Exercise aim:
Please take the lines from the one holding "The image size is (1324, 855)." through the one holding "Viewport: 1024px width, 517px height." in the data below and copy them exactly.

━━━━━ The data ━━━━━

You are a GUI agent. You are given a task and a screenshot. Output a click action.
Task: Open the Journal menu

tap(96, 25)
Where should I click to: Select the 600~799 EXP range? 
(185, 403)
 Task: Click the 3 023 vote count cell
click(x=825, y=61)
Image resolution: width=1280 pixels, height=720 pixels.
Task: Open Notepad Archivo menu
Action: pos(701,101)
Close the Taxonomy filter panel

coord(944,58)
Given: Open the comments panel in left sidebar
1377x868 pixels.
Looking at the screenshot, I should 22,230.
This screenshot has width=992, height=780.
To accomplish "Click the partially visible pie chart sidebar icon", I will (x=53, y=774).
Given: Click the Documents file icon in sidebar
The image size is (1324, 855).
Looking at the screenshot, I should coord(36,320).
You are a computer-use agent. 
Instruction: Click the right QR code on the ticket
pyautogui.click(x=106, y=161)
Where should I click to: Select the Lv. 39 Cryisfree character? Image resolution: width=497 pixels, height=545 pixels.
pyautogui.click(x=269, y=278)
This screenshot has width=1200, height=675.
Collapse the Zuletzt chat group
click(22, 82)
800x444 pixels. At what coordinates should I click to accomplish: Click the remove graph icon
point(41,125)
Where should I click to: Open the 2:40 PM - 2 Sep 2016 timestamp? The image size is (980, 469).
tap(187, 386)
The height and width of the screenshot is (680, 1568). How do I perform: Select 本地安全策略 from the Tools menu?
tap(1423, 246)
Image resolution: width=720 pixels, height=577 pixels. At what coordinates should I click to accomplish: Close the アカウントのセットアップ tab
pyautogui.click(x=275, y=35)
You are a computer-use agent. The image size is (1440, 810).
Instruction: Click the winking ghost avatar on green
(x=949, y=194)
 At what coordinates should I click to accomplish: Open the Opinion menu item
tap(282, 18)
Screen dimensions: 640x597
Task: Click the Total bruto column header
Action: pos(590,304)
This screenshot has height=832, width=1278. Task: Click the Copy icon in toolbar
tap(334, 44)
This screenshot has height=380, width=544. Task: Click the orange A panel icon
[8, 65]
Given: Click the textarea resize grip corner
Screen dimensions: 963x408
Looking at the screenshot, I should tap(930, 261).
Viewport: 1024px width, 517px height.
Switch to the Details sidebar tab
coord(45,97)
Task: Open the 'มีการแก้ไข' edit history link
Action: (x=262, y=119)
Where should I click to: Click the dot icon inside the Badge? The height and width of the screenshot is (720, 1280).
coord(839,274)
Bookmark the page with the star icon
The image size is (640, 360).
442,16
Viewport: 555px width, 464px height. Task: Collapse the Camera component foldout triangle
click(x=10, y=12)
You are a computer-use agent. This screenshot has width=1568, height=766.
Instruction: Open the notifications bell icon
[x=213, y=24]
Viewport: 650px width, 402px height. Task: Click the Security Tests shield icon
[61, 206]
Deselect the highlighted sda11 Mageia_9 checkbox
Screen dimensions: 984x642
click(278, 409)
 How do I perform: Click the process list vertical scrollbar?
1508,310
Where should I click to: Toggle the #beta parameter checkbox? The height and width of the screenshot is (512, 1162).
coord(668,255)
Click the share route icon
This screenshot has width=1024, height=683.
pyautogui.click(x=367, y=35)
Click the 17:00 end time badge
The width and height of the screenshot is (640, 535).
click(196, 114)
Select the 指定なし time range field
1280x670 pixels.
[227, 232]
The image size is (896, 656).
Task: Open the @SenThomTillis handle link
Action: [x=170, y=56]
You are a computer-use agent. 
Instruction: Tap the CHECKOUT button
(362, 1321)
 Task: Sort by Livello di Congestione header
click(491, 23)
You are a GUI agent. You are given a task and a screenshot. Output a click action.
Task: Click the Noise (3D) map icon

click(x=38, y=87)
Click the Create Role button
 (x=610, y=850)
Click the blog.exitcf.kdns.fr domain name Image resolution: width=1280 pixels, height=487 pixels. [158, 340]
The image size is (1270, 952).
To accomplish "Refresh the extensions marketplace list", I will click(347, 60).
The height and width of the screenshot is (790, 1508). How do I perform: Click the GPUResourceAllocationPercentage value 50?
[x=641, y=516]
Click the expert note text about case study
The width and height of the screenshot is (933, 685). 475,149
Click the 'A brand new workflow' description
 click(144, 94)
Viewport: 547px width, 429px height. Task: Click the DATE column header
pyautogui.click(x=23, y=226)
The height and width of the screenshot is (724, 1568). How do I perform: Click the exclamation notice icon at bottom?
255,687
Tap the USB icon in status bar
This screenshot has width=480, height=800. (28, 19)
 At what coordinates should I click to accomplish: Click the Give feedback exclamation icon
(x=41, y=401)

━━━━━

Your solution:
The image size is (1324, 855).
Looking at the screenshot, I should coord(36,320).
You are a computer-use agent. 
Instruction: Click the right QR code on the ticket
pyautogui.click(x=106, y=161)
Where should I click to: Select the Lv. 39 Cryisfree character? Image resolution: width=497 pixels, height=545 pixels.
pyautogui.click(x=269, y=278)
This screenshot has width=1200, height=675.
Collapse the Zuletzt chat group
click(22, 82)
800x444 pixels. At what coordinates should I click to accomplish: Click the remove graph icon
point(41,125)
Where should I click to: Open the 2:40 PM - 2 Sep 2016 timestamp? The image size is (980, 469).
tap(187, 386)
The height and width of the screenshot is (680, 1568). How do I perform: Select 本地安全策略 from the Tools menu?
tap(1423, 246)
Image resolution: width=720 pixels, height=577 pixels. At what coordinates should I click to accomplish: Close the アカウントのセットアップ tab
pyautogui.click(x=275, y=35)
You are a computer-use agent. The image size is (1440, 810).
Instruction: Click the winking ghost avatar on green
(x=949, y=194)
 At what coordinates should I click to accomplish: Open the Opinion menu item
tap(282, 18)
Screen dimensions: 640x597
Task: Click the Total bruto column header
Action: pos(590,304)
This screenshot has height=832, width=1278. Task: Click the Copy icon in toolbar
tap(334, 44)
This screenshot has height=380, width=544. Task: Click the orange A panel icon
[8, 65]
Given: Click the textarea resize grip corner
Screen dimensions: 963x408
Looking at the screenshot, I should tap(930, 261).
Viewport: 1024px width, 517px height.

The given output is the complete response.